Born in Janots, France, 26 years before that first vision, Margaret Alacoque was the daughter of a notary who died when she was only nine years old. (She added the name Mary to her baptismal name at the time of her confirmation.) Sources say that she was mistreated by the family of the uncle who took her in. At this time she was also afflicted with a rheumatic illness, which left her bed-ridden for nearly six years. Once she recovered, it was suggested that she marry, but she ultimately decided to enter religious life. In 1671, she entered the Order of the Visitation, which had been founded by St. Francis de Sales and St. Jane de Chantal only 60 years before.
Although she was known to have been spiritually mature, religious life was difficult for her, and one biography says that “she was slow and clumsy, and perhaps rather absent-minded; she annoyed the infirmarian when working as her assistant and was treated with scorn and ridicule as a result.”
As she received the series of visions of the Sacred Heart of Jesus, she understood that she was being called to spread the message that had been entrusted to her: that Christians should make reparations for their coldness, despite the love that the Lord showed them and that special honor should be given to Jesus through times of prayer each Thursday and on the first Friday of every month.
She was met with strong opposition when she began to carry out the instructions she had received. Although her revelations were condemned as delusions by the first theologians to evaluate them, she eventually found support from her spiritual director, the Jesuit priest St. Claude la Columbiere. Her experience of rejection and scrutiny were further complicated by temptations to despair, vanity, and even self-indulgence.
Eventually, Margaret Mary was vindicated and entrusted with more responsibility within her community, including being named assistant to the community’s superior and novice-mistress. The writings of St. Claude and St. John Eudes, the work of the Jesuits, and the introduction of the Feast of the Sacred Heart helped to bring St. Margaret Mary’s mission to completion.

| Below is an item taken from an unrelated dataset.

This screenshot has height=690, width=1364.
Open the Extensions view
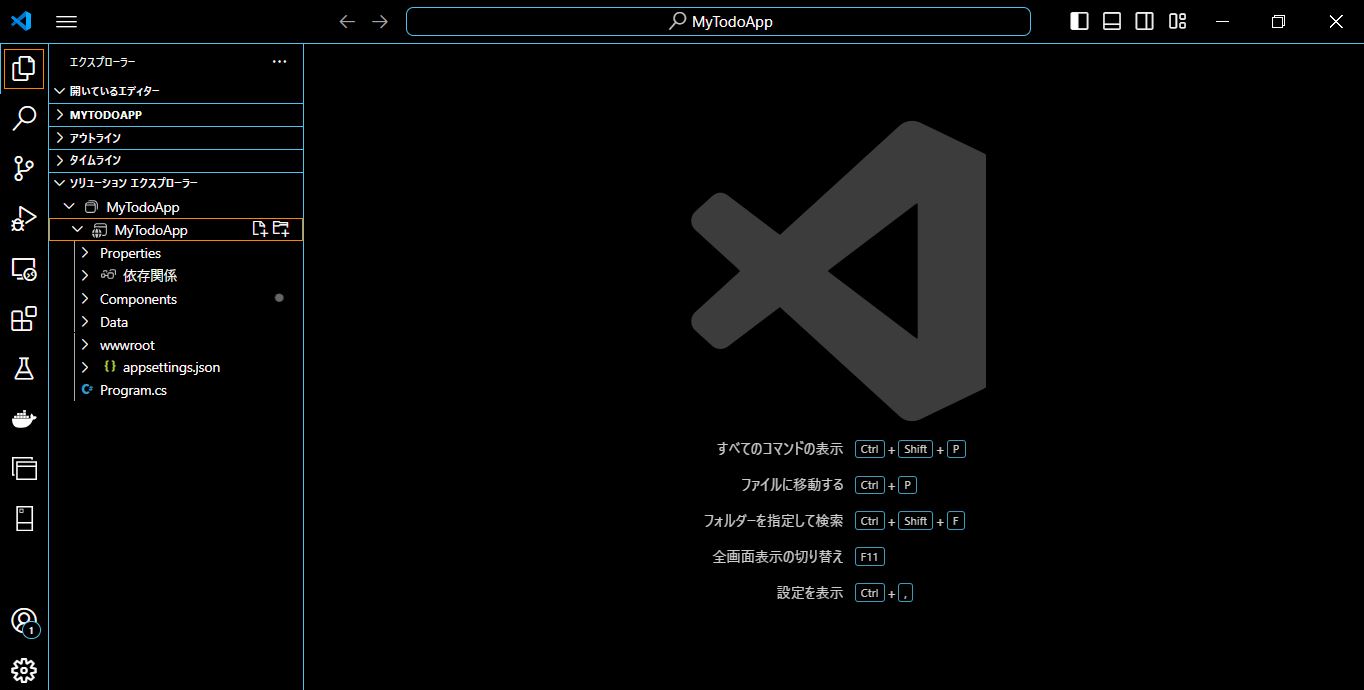tap(23, 319)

During her second term as assistant superior, she was taken ill. Just before her death on October 17, 1690, at the age of 43, her last words were, “I need nothing but God and to lose myself in the Heart of Jesus.” She died as she was being anointed.

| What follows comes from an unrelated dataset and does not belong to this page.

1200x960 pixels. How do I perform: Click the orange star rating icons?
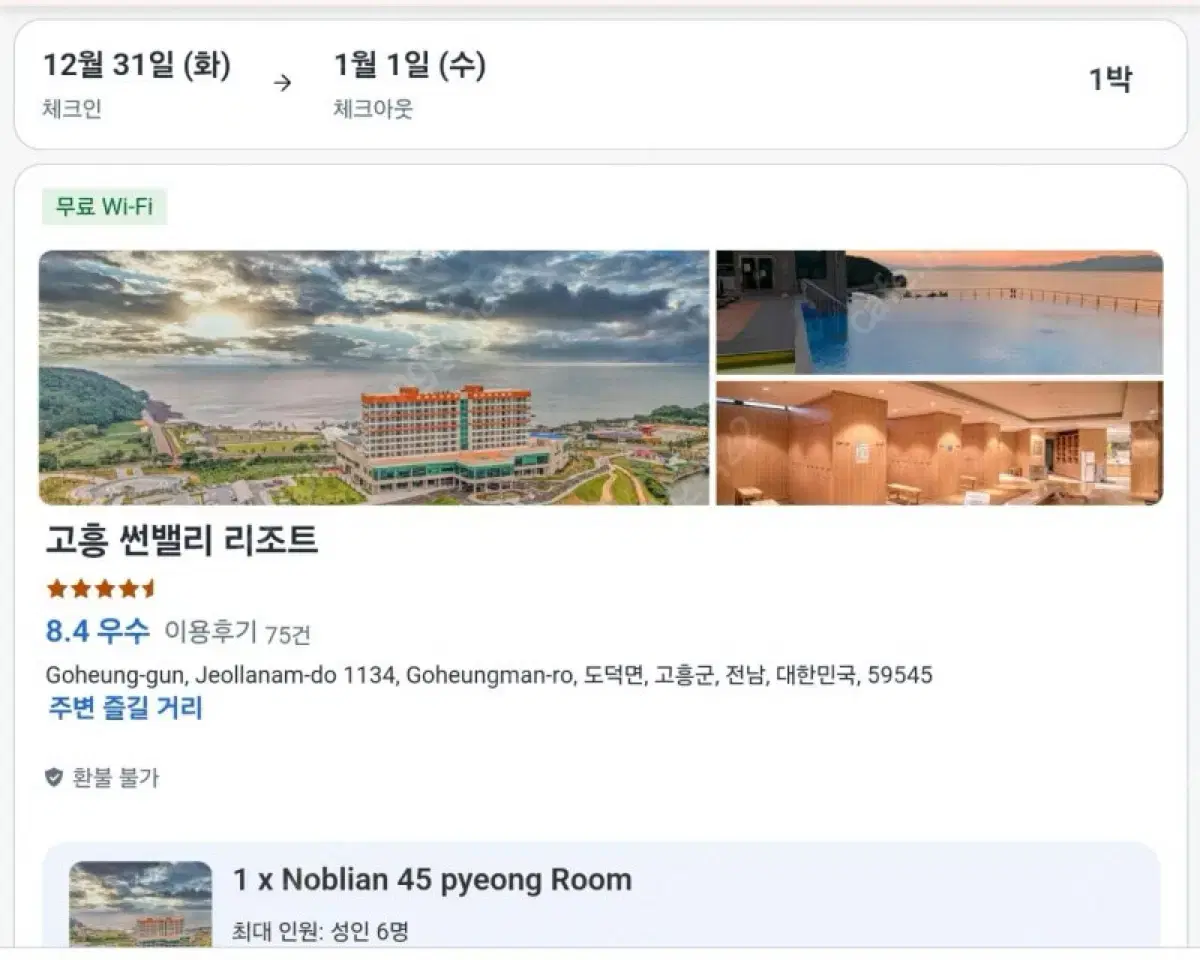coord(102,588)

Had it not been for her visions, there is little in the life of St. Margaret Mary that would have set her apart from the other members of her community. And while we may celebrate her for her visions and work of promoting devotion to the Sacred Heart of Jesus—giving new life and dimension to a devotion that had already existed for nearly 600 years—the secret of her holiness can be found in her humble and enduring faith. In fact, it was her extraordinary courage and fidelity that enabled her to stand firm in her conviction that a special mission had been entrusted to her, even when those closest to her refused to believe in her or her visions.
As with the other saints, Margaret Mary was conscious of the gift that she had received—the gift of God’s love and the spirit of adoption. And, like the other saints, she received this gift with a spirit of gratitude that empowered her to pass it along to others, down to our own time.
We live a world in which too many have never heard that they are loved. More than hearing it, though, they need to be shown love. In this love-hungry world, St. Margaret Mary reminds us of the power of faith and love to effect change far beyond what we might believe is possible.